▶ TASK REQUIREMENTS:
Print out the records in full, keeping each word unchanged.

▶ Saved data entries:
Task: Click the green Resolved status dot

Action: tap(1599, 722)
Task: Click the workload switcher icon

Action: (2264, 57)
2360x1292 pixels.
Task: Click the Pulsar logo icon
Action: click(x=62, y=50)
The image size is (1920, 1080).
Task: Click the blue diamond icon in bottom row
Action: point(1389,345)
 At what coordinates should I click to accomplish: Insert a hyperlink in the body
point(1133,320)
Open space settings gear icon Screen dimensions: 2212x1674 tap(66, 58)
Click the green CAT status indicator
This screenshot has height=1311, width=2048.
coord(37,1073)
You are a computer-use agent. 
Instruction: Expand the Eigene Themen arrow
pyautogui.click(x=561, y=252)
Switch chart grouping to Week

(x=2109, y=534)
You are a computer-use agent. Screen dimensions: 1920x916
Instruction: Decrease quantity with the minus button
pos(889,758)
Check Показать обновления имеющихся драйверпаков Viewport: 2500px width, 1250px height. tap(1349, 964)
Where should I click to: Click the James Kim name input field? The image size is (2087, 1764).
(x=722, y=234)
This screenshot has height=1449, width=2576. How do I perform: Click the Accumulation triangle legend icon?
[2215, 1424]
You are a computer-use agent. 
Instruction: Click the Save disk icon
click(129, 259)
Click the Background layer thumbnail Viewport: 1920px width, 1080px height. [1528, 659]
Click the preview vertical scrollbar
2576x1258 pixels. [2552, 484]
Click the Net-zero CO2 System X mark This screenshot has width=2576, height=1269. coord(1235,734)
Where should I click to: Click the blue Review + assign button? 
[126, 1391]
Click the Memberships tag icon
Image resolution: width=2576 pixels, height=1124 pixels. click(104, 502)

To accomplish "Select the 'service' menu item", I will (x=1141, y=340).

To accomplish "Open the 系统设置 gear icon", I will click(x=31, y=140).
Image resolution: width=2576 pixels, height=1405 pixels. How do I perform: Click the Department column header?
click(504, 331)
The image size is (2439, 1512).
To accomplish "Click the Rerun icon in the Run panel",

▶ TASK RESULT:
Task: Click the green Resolved status dot

Action: tap(1599, 722)
Task: Click the workload switcher icon

Action: (2264, 57)
2360x1292 pixels.
Task: Click the Pulsar logo icon
Action: click(x=62, y=50)
The image size is (1920, 1080).
Task: Click the blue diamond icon in bottom row
Action: point(1389,345)
 At what coordinates should I click to accomplish: Insert a hyperlink in the body
point(1133,320)
Open space settings gear icon Screen dimensions: 2212x1674 tap(66, 58)
Click the green CAT status indicator
This screenshot has height=1311, width=2048.
coord(37,1073)
You are a computer-use agent. 
Instruction: Expand the Eigene Themen arrow
pyautogui.click(x=561, y=252)
Switch chart grouping to Week

(x=2109, y=534)
You are a computer-use agent. Screen dimensions: 1920x916
Instruction: Decrease quantity with the minus button
pos(889,758)
Check Показать обновления имеющихся драйверпаков Viewport: 2500px width, 1250px height. tap(1349, 964)
Where should I click to: Click the James Kim name input field? The image size is (2087, 1764).
(x=722, y=234)
This screenshot has height=1449, width=2576. How do I perform: Click the Accumulation triangle legend icon?
[2215, 1424]
You are a computer-use agent. 
Instruction: Click the Save disk icon
click(129, 259)
Click the Background layer thumbnail Viewport: 1920px width, 1080px height. [1528, 659]
Click the preview vertical scrollbar
2576x1258 pixels. [2552, 484]
Click the Net-zero CO2 System X mark This screenshot has width=2576, height=1269. coord(1235,734)
Where should I click to: Click the blue Review + assign button? 
[126, 1391]
Click the Memberships tag icon
Image resolution: width=2576 pixels, height=1124 pixels. click(104, 502)

To accomplish "Select the 'service' menu item", I will (x=1141, y=340).

To accomplish "Open the 系统设置 gear icon", I will click(x=31, y=140).
Image resolution: width=2576 pixels, height=1405 pixels. How do I perform: Click the Department column header?
click(504, 331)
The image size is (2439, 1512).
To accomplish "Click the Rerun icon in the Run panel",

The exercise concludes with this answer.